The company has now resorted to borrowing from institutional investors with the latest being a term loan of $660 million. As of 31 March 2021, the consolidated debt had stood at Rs 3,160 crore. The company’s attempts to diversify into cloud kitchens and other ancillary businesses have not worked out as expected.
The company, its promoters and its investors might have a lot to lose if the IPO does not come to fruition.
For its largest investor Softbank, a healthy response to the IPO could help enhance the returns for its Vision Fund investors. Until recently, the fund had been struggling to generate results, especially after the WeWork crisis. The crisis saw WeWork’s valuation collapse from $47 billion to $10 billion within a short period.
Coincidentally, just around the same time, banks close to Softbank funded a stock buyback by Oyo’s founder Ritesh Agarwal from investors.

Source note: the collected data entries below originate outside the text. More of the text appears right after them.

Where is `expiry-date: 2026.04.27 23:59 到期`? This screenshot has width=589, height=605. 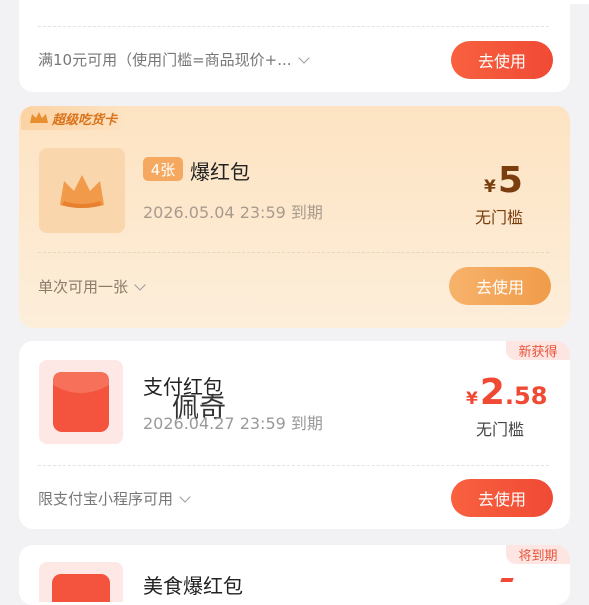 expiry-date: 2026.04.27 23:59 到期 is located at coordinates (233, 424).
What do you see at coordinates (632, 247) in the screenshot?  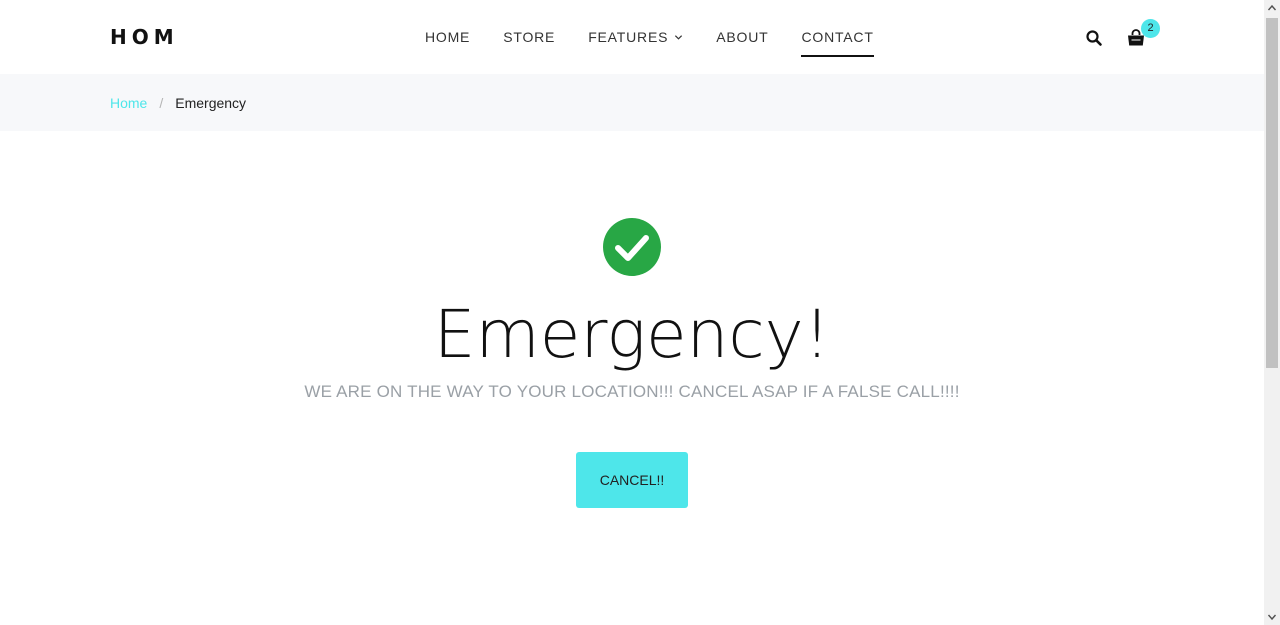 I see `check-circle-icon` at bounding box center [632, 247].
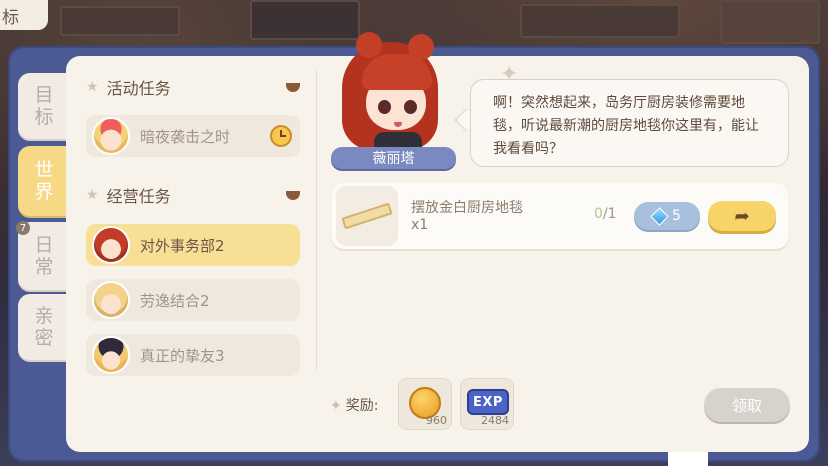 The width and height of the screenshot is (828, 466). What do you see at coordinates (495, 420) in the screenshot?
I see `reward-exp-amount: 2484` at bounding box center [495, 420].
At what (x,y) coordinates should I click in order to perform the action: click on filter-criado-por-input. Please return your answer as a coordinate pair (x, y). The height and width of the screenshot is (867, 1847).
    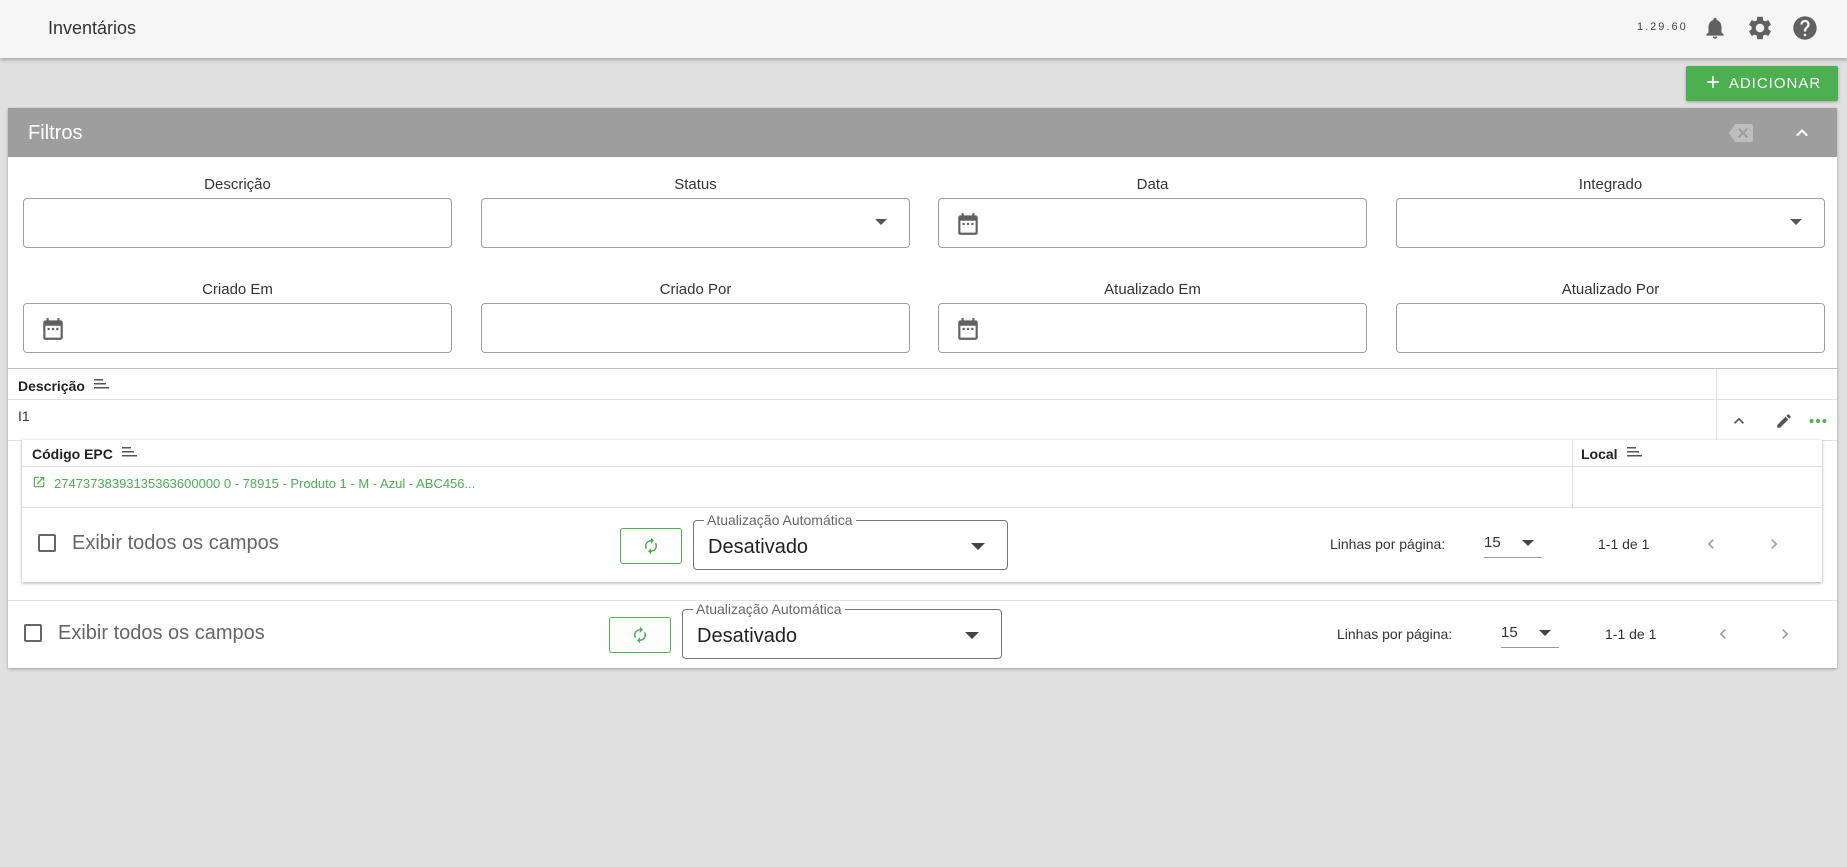
    Looking at the image, I should click on (696, 328).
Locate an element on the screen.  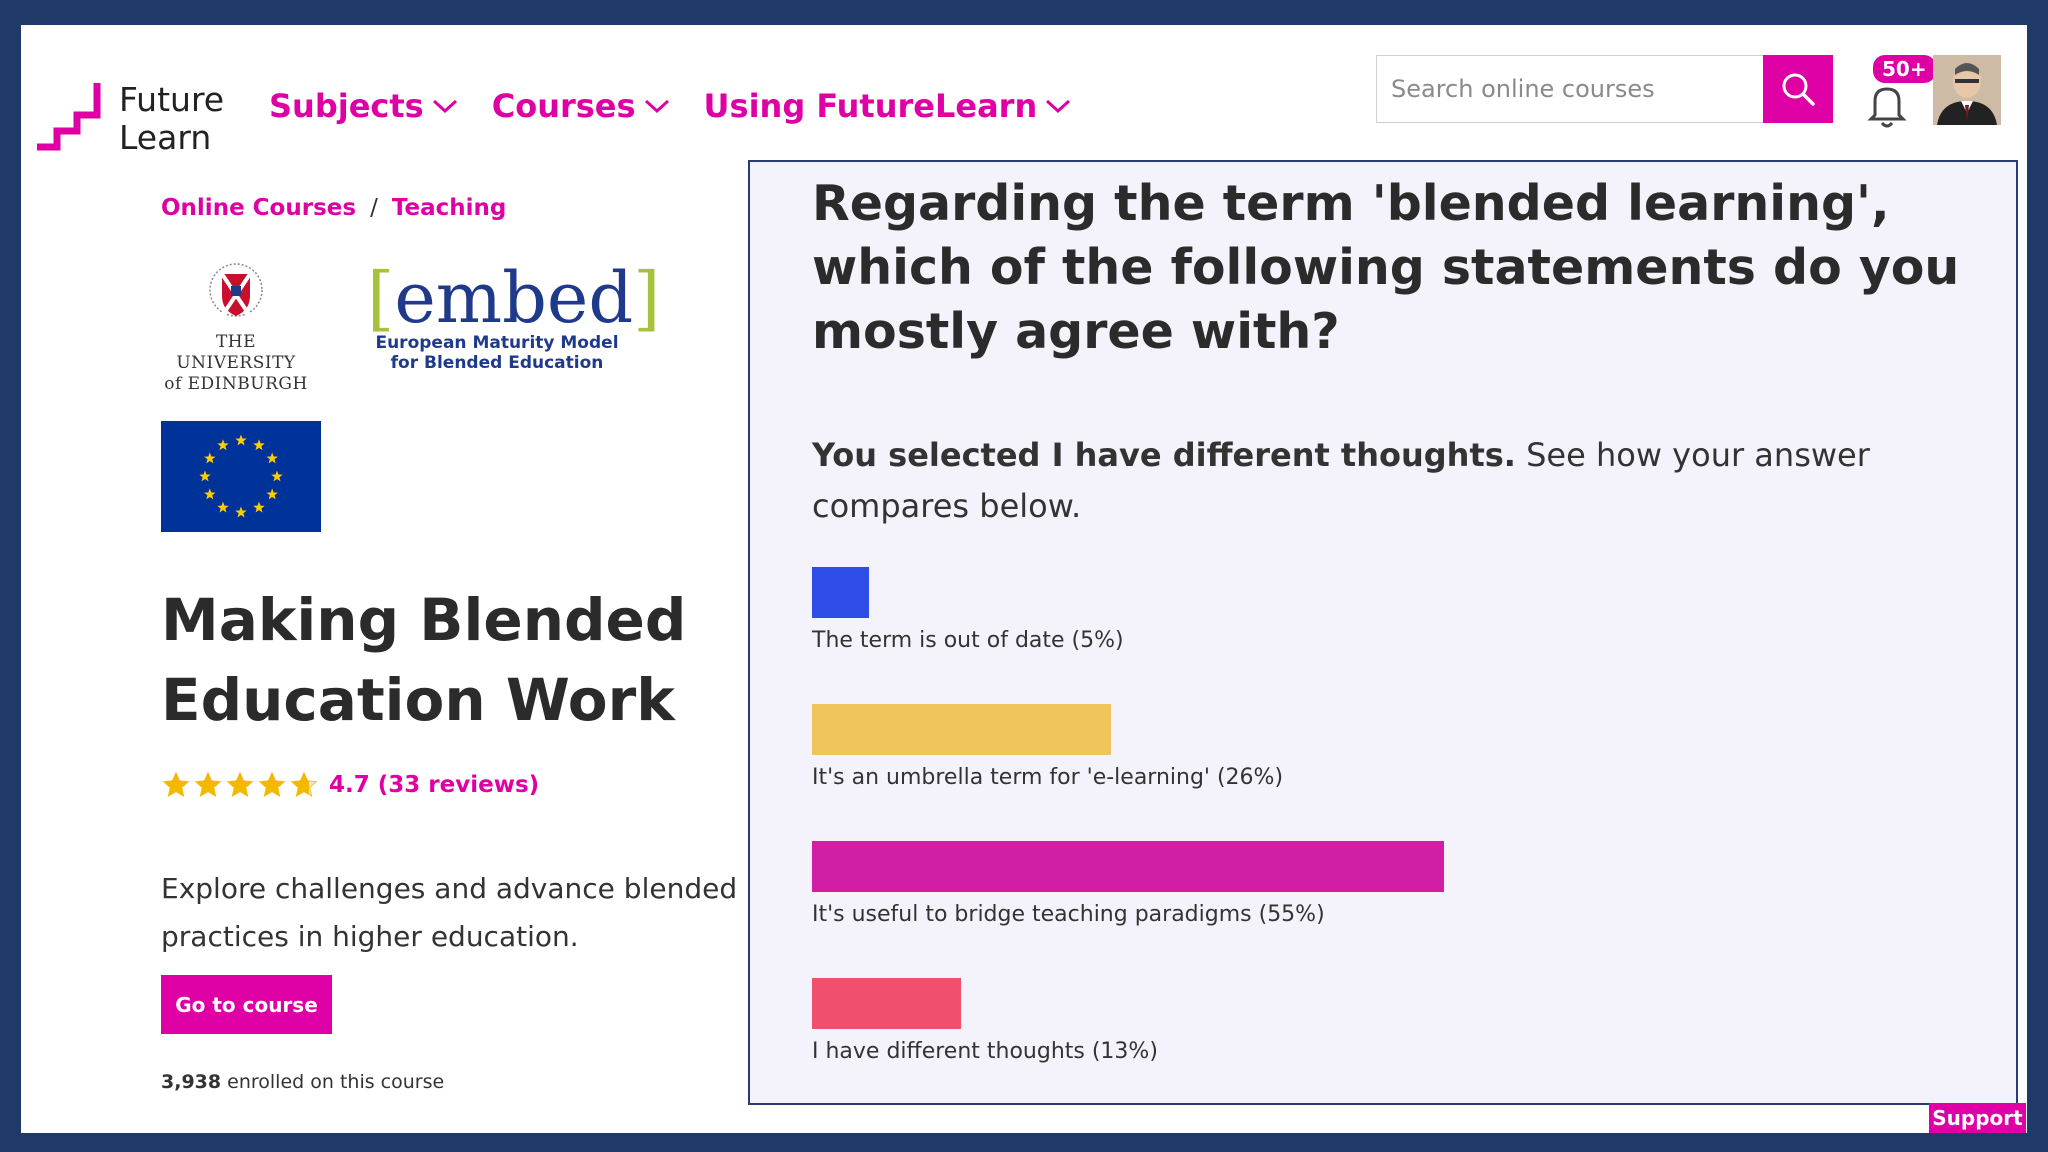
search-field is located at coordinates (1571, 89).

The $1.5 billion buyback helped Softbank stabilise its fund’s performance and was backed with the shares as collateral. If the value of these shares decreases, Agarwal might be required to put up more collateral.
The company, which has been making operational losses since inception, needs capital to continue its operations. Though the company has been attempting to cut costs and operational expenditures, it has been unable to turn profitable, especially with the advent of the pandemic.
It might have to decide between profitability and growth in coming times, while trying to sort out operational and image issues.